- The problem -
Once the line holding "At what coordinates" is found in the listing below, write it out and each later line exactly, up to and including the one holding "Task: Click the 'Only you' sharing status".
══════════
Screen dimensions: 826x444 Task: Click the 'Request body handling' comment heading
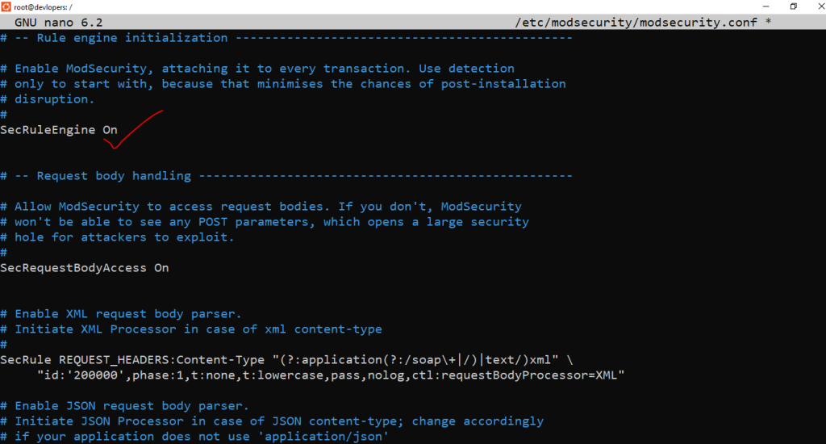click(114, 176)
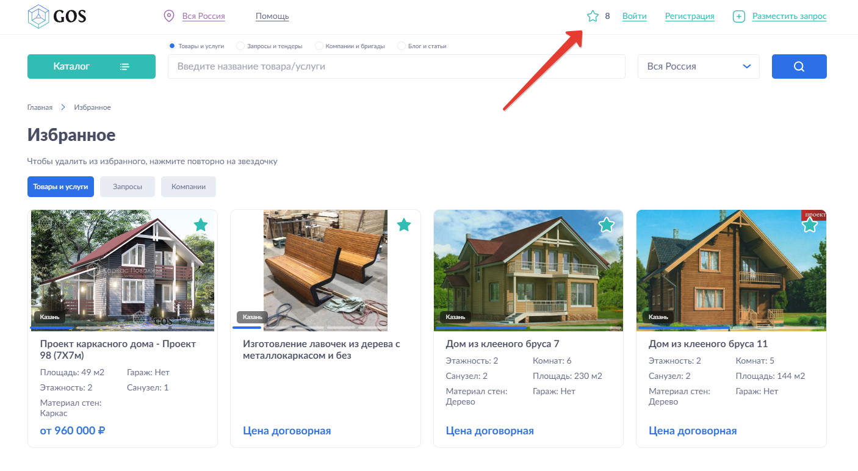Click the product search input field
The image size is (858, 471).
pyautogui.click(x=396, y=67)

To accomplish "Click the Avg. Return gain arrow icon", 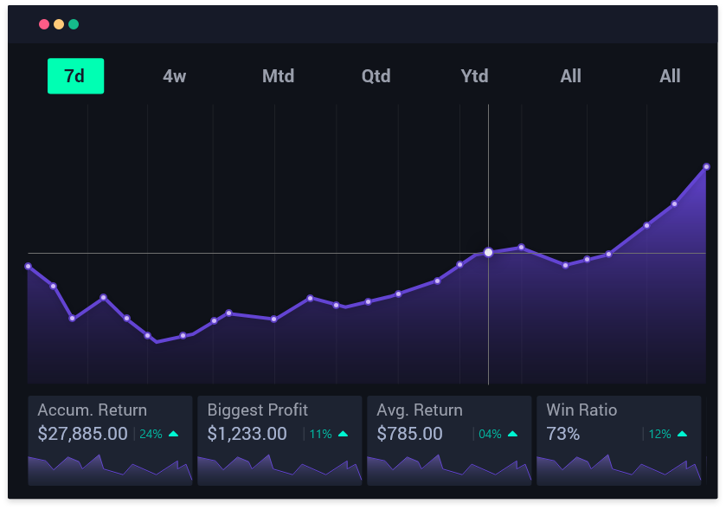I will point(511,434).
══════════
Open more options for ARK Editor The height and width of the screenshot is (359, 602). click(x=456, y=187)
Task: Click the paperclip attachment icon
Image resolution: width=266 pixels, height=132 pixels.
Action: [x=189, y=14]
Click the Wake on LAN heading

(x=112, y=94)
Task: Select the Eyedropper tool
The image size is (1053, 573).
══════════
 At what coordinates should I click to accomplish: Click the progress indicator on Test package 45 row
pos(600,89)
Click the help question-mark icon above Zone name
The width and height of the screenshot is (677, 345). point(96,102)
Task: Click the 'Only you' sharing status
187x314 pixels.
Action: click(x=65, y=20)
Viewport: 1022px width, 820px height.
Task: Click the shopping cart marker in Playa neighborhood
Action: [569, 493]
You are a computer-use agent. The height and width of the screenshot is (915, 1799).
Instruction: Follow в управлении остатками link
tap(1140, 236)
══════════
- Task result -
 At what coordinates should I click to accomplish: Click the progress indicator on Test package 45 row
pos(600,89)
Click the help question-mark icon above Zone name
The width and height of the screenshot is (677, 345). point(96,102)
Task: Click the 'Only you' sharing status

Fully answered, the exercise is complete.